##### Records to use
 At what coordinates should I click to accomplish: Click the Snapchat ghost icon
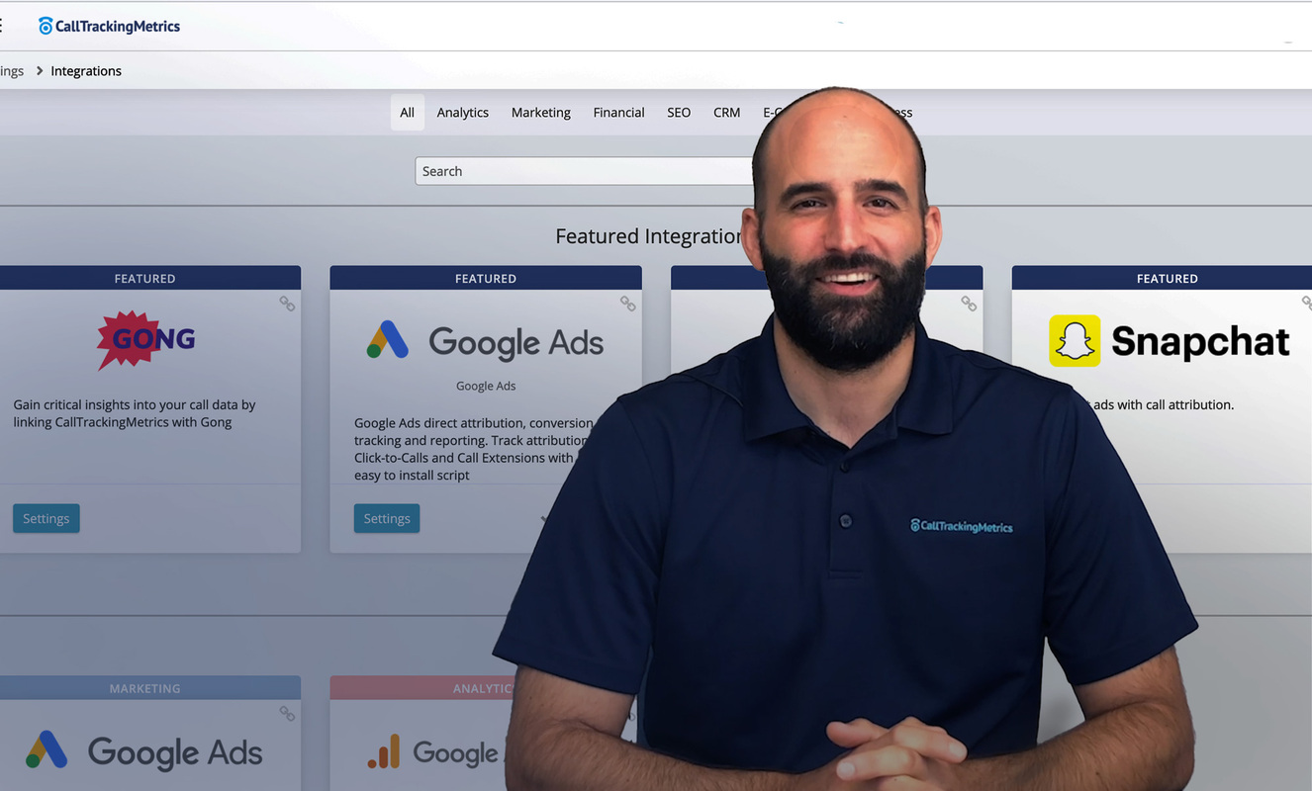(1076, 340)
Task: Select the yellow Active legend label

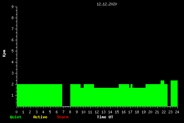Action: [x=40, y=117]
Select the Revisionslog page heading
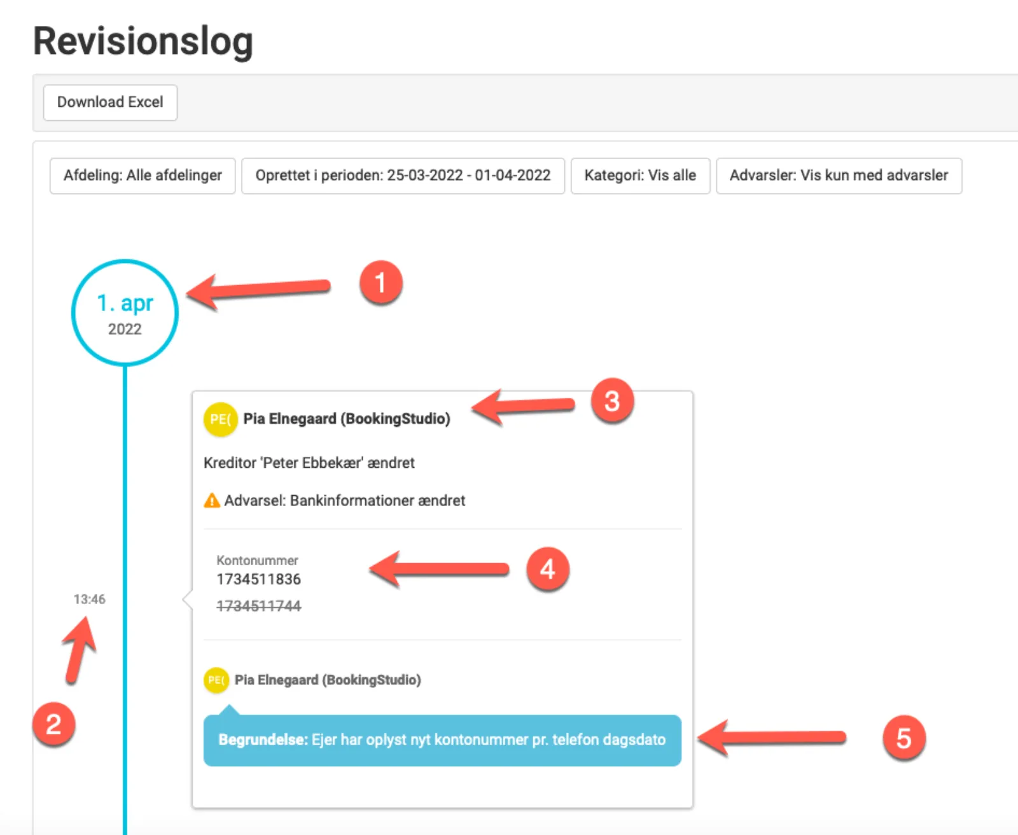Image resolution: width=1018 pixels, height=835 pixels. pyautogui.click(x=143, y=40)
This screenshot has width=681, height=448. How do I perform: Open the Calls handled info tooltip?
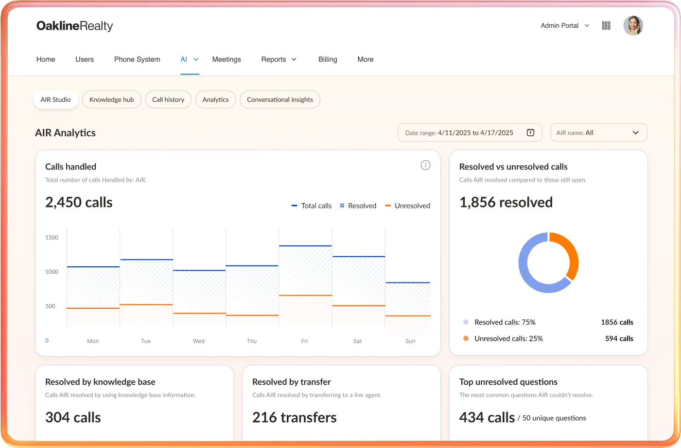425,165
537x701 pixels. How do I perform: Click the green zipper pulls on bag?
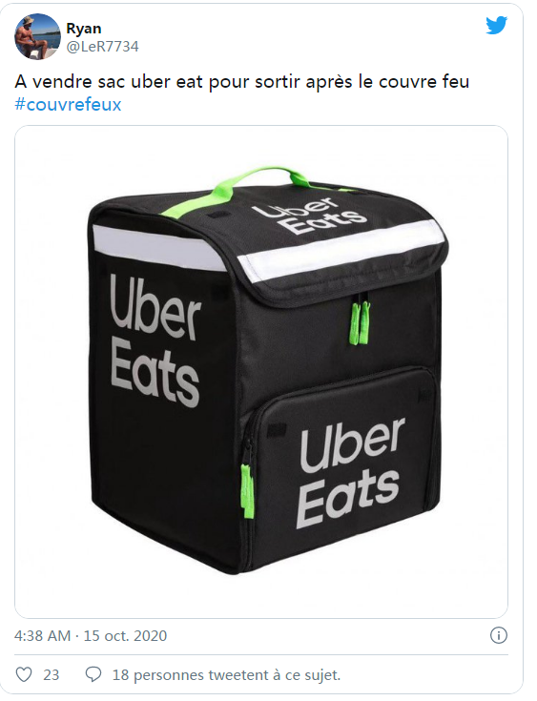click(x=359, y=322)
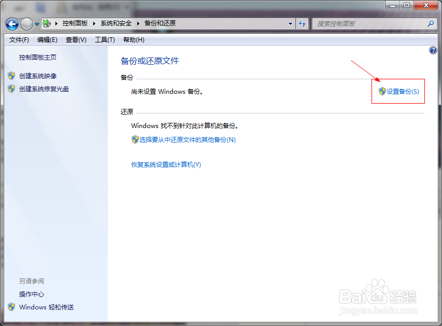Click the Refresh icon beside the address bar
This screenshot has height=326, width=442.
pyautogui.click(x=302, y=23)
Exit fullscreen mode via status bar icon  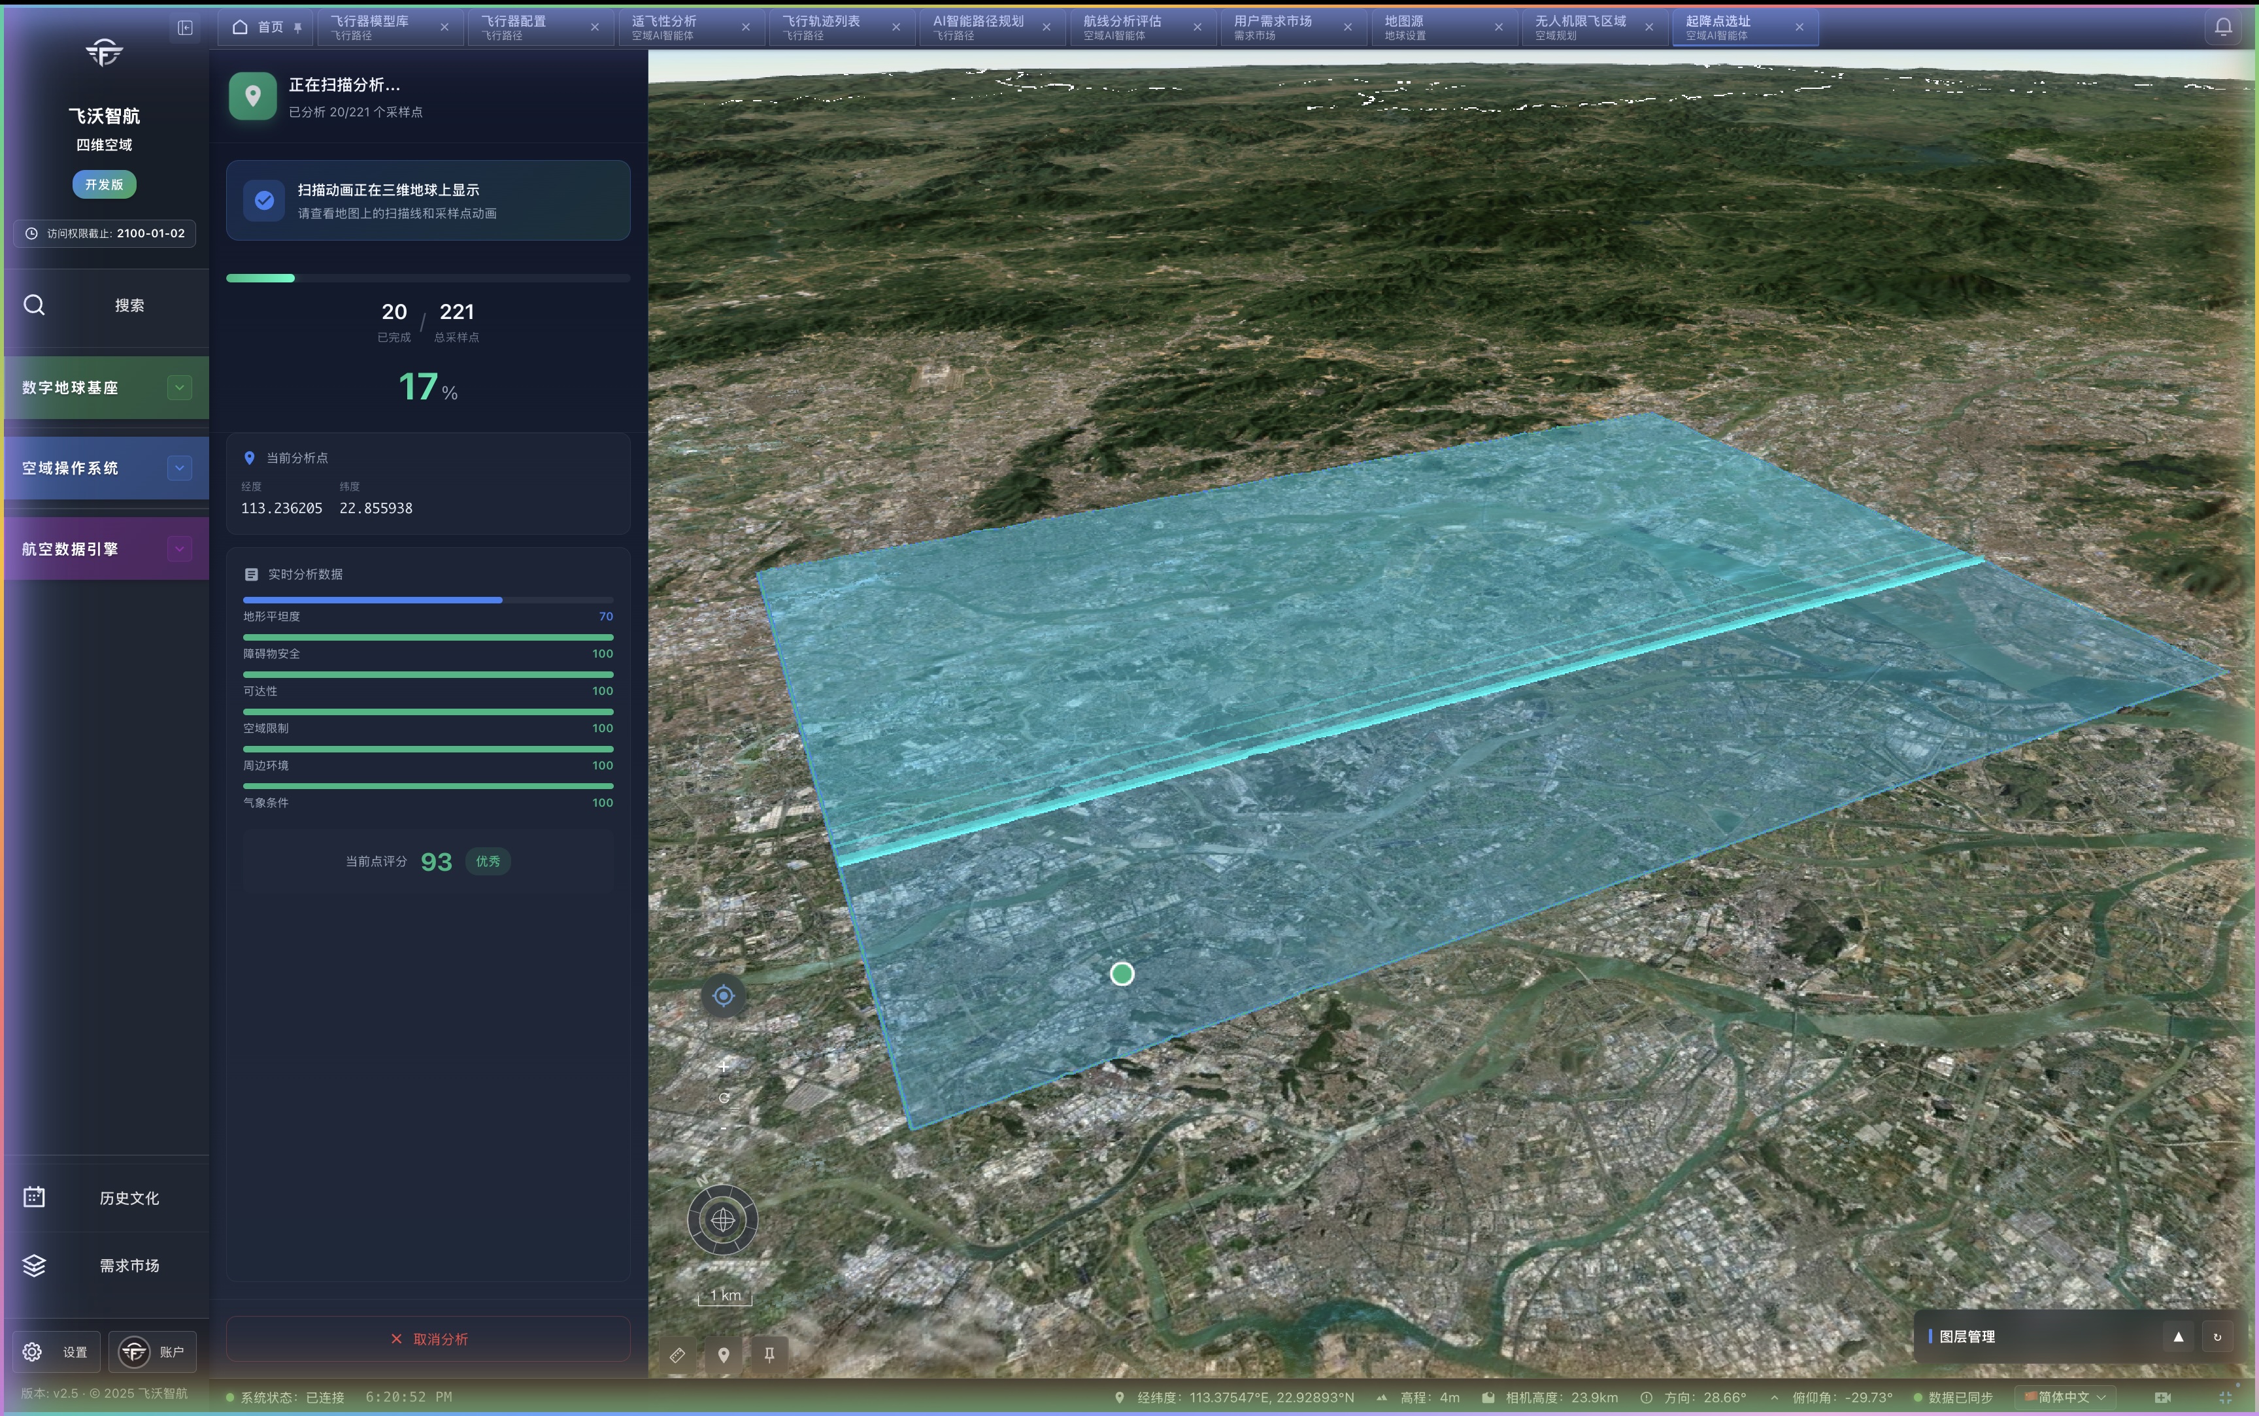2225,1397
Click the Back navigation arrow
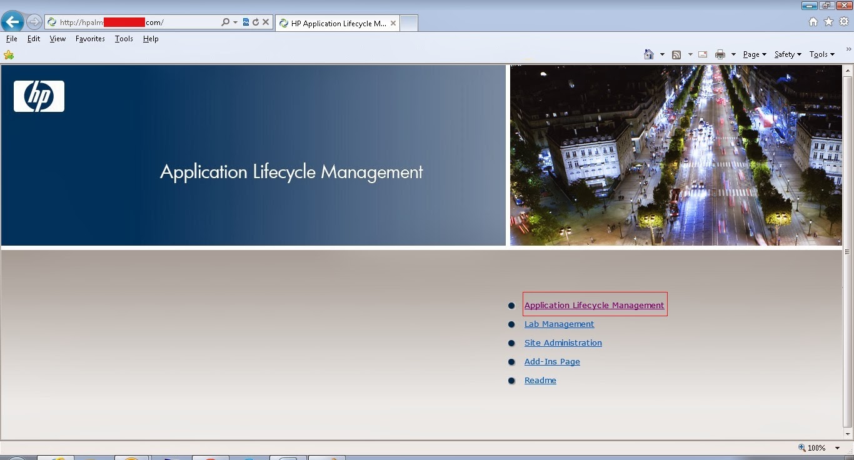 click(13, 21)
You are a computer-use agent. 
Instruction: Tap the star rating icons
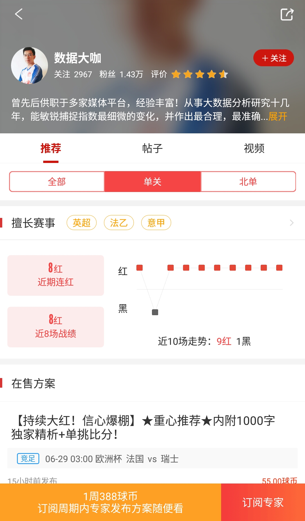[199, 74]
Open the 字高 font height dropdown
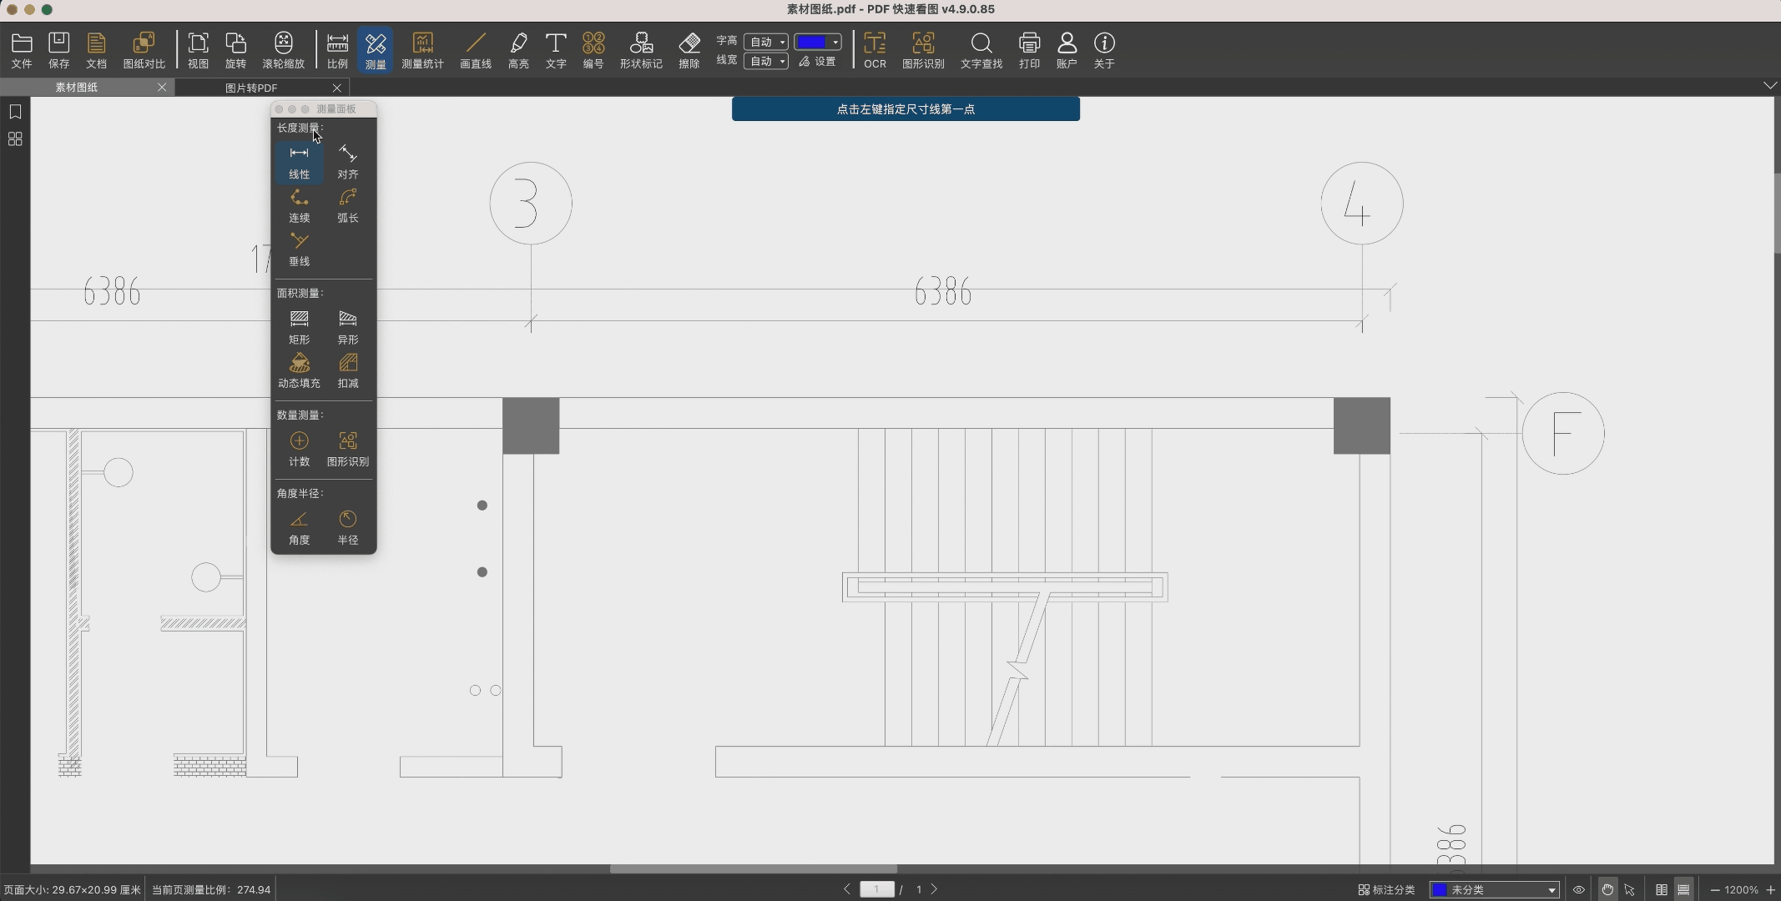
##########
_Task to carry out:_ Convert the listing, from its first line through the line containing "Action: [x=40, y=117]", into a numbered list with blank lines omitted and the pictures left out.

_Result:_
1.  At what coordinates should I click to accomplish: Click the Snapchat ghost icon
2. (1076, 340)
3. Task: Select the yellow Active legend label
4. Action: [x=40, y=117]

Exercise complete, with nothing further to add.